The shares, even after the recent run (on super high volume), are at prices not seen since BEFORE approval of Provenge by the FDA. The company has about $600 million in cash to tide them over until revenues really start to explode. And the science just gets better: The company also announced at the recent JP Morgan Healthcare Conference that they will be presenting "compelling" data at this year's AUA and ASCO meetings regarding the method of action of Provenge (likely evidence of immune cell infiltration in prostates removed from men who had received Provenge before surgery) and a follow up study to the Duke study that suggested the actual life extension benefit of Provenge may be far more than the 4.1 month median survival advantage reported in the pivotal trial (the frozen Provenge given the crossovers in the "non-treatment" group looks like it conferred its own survival advantage--the new analysis may quantify the likely "true" Provenge benefit as 6-8 months or more).
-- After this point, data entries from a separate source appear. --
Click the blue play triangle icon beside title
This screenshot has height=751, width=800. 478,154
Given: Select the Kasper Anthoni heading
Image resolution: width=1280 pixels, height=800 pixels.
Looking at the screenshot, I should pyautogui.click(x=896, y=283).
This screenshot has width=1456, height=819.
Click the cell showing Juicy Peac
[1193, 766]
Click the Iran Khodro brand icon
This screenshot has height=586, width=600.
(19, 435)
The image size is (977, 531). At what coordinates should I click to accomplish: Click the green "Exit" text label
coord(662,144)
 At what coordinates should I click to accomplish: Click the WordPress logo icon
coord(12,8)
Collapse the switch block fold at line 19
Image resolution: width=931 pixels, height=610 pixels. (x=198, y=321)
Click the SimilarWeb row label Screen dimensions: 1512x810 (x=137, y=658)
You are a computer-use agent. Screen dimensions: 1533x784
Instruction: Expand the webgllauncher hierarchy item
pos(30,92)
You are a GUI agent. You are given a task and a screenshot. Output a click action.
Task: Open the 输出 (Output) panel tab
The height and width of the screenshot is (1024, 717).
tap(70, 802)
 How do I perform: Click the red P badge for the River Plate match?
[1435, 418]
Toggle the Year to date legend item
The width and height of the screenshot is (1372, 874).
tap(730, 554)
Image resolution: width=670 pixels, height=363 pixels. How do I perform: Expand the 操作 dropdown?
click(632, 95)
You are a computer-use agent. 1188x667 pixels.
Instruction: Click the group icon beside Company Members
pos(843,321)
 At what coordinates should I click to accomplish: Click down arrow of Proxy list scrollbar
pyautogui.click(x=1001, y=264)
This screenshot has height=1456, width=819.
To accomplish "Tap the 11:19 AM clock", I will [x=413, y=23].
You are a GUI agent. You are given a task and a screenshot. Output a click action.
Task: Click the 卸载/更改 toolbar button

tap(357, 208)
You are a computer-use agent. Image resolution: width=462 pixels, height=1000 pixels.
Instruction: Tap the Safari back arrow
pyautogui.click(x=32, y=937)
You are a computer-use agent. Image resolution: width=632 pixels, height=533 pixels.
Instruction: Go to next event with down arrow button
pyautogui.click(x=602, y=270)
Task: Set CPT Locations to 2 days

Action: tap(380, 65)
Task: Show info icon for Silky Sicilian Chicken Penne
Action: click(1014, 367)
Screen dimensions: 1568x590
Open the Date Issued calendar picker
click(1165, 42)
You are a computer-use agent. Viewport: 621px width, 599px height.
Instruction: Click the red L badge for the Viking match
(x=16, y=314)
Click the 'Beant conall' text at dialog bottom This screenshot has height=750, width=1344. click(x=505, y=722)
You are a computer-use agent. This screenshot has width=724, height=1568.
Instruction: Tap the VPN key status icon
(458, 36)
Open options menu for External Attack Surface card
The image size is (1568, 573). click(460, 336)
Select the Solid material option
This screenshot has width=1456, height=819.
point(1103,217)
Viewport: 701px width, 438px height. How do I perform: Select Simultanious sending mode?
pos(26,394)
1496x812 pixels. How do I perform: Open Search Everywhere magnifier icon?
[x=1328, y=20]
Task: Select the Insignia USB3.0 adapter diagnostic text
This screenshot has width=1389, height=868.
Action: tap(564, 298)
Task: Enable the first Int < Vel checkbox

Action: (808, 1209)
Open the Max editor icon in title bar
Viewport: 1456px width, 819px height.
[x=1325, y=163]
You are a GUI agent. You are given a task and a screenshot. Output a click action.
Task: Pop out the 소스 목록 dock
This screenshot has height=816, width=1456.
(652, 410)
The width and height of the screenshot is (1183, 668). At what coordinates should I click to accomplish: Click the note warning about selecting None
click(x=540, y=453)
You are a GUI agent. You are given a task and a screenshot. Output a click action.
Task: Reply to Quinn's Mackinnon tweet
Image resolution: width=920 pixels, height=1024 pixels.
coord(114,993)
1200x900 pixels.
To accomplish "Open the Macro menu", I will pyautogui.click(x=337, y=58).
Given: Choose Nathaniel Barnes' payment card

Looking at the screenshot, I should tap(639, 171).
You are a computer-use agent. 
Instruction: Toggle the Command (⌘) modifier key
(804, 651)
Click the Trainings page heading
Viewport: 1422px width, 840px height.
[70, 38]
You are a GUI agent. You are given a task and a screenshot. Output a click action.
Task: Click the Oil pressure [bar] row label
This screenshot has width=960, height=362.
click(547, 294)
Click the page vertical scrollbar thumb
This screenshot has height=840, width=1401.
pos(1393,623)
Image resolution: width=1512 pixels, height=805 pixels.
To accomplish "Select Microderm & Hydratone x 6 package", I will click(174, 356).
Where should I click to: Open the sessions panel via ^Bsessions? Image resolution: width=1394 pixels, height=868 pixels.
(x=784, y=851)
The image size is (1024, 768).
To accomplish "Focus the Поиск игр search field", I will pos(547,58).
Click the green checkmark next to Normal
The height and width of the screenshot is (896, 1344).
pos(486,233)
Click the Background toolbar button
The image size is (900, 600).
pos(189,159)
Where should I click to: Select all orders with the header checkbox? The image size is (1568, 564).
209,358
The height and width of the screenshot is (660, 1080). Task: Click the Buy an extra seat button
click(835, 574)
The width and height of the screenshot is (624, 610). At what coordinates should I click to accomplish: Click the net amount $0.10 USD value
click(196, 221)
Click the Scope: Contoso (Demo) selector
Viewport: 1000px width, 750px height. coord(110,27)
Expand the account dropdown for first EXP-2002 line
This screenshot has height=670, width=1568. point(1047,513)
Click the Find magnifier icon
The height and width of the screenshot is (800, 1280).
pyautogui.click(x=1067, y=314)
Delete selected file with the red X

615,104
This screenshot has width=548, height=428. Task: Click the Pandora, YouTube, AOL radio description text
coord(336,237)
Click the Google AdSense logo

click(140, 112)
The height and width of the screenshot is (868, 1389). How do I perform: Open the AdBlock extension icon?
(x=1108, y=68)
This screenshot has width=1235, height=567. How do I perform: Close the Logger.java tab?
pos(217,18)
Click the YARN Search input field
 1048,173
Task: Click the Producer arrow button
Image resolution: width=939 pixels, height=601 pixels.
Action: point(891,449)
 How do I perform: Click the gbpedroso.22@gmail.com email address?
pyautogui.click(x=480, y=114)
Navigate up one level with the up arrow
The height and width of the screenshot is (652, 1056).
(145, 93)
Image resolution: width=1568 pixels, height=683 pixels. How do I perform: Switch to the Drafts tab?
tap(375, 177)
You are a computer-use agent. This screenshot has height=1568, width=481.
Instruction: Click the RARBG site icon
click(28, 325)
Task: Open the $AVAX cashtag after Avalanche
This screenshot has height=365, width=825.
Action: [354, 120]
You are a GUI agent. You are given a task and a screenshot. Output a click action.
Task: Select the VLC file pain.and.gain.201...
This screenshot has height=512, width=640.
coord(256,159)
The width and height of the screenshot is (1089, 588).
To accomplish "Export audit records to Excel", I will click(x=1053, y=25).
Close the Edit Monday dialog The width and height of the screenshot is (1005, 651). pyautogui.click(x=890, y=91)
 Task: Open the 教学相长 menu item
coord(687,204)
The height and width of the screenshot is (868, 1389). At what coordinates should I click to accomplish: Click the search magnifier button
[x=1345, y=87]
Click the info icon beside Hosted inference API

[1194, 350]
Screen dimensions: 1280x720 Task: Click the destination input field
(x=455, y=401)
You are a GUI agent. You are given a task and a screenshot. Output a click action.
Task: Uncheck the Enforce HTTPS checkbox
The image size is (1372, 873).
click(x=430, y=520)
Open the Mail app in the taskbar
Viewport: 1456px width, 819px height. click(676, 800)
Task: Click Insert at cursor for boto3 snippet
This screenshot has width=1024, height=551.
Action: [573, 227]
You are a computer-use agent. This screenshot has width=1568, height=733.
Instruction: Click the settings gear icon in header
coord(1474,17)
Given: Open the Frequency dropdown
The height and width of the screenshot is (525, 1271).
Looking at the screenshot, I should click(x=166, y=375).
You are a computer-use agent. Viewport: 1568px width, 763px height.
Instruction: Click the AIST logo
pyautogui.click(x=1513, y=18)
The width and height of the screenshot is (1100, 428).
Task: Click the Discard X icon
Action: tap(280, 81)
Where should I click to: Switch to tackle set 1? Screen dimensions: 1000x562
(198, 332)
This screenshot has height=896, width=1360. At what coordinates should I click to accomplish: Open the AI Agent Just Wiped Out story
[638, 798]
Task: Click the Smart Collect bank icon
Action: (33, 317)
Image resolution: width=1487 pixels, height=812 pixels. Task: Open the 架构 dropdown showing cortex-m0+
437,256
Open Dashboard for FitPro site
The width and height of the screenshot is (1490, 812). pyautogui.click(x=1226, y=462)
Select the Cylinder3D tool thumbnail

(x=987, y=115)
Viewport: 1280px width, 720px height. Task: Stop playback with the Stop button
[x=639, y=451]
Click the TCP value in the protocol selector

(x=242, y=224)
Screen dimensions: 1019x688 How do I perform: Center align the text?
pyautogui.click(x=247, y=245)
I predict that before 2012 is out Dendreon will be back to pre-mania levels, which would be at least another 100% return from here. All that has to happen is that Provenge sales continue their already steady growth.
Reread my earlier piece, gauge what has happened so far as I have laid it out, and judge my reasoning as to the future prospects for yourself. Long term I personally believe it's a lock. If you missed the first double, you still have a chance to catch the second.
I'll of course follow up with more in the future.